Есенин взял родной народ у разрушенного храма и через расстрелы, геноцид, предательство демагогов-вождей ввел его в храм. Мы, русские, лечились есенинской душою, есенинской красотою и нежностью много десятков лет, строя, воюя, сидя у тюремного костра, как тот седой заключенный... Есенин неповторим!
И сегодня, объясняя трагическую гибель поэта, мы чаще и чаще употребляем вокруг него глиняно-лопатные слова: «удушье», «побои», «шрам», «желудок», «мозг» и т. д. и т.п. А поэт — красивый такой! Лоб, вьющиеся золотые волосы, удивительная народная элегантность — достоинство, память и зоркость.

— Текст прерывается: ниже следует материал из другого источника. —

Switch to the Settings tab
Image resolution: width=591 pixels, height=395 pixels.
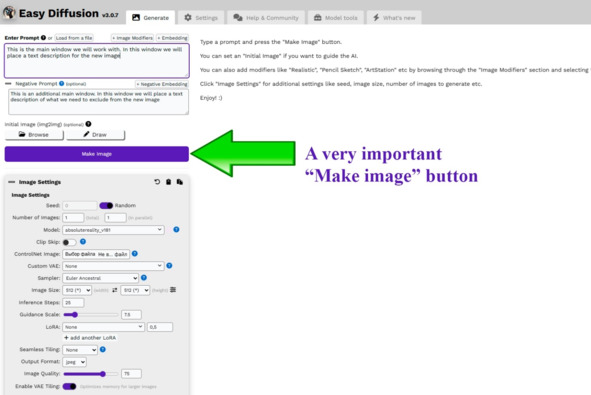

Будем осторожны. Красота неприкосновенна. А тайна трагедии, смерть поэта, не нам одним досталась, она досталась всему русскому народу, полуистребленному жестокостью планетарных негодяев... Мне кажется, полемика и обвинения между есенинцами есть то, чего мы не должны
И уподобляться гранитному лермонтоведу или бронзовому пушкиноведу — не стоит: классиков не переплюнешь, а себя осмеешь. Сидел же у тюремного костра заключенный, а на всю мою жизнь — Сократ!.. Да, а мы из-за пустяков нервничаем. Пореже надо встревать туда, где должны работать независимые специалисты, спешить не надо кричать о ранах, профессионалы лучше нас о том поведают.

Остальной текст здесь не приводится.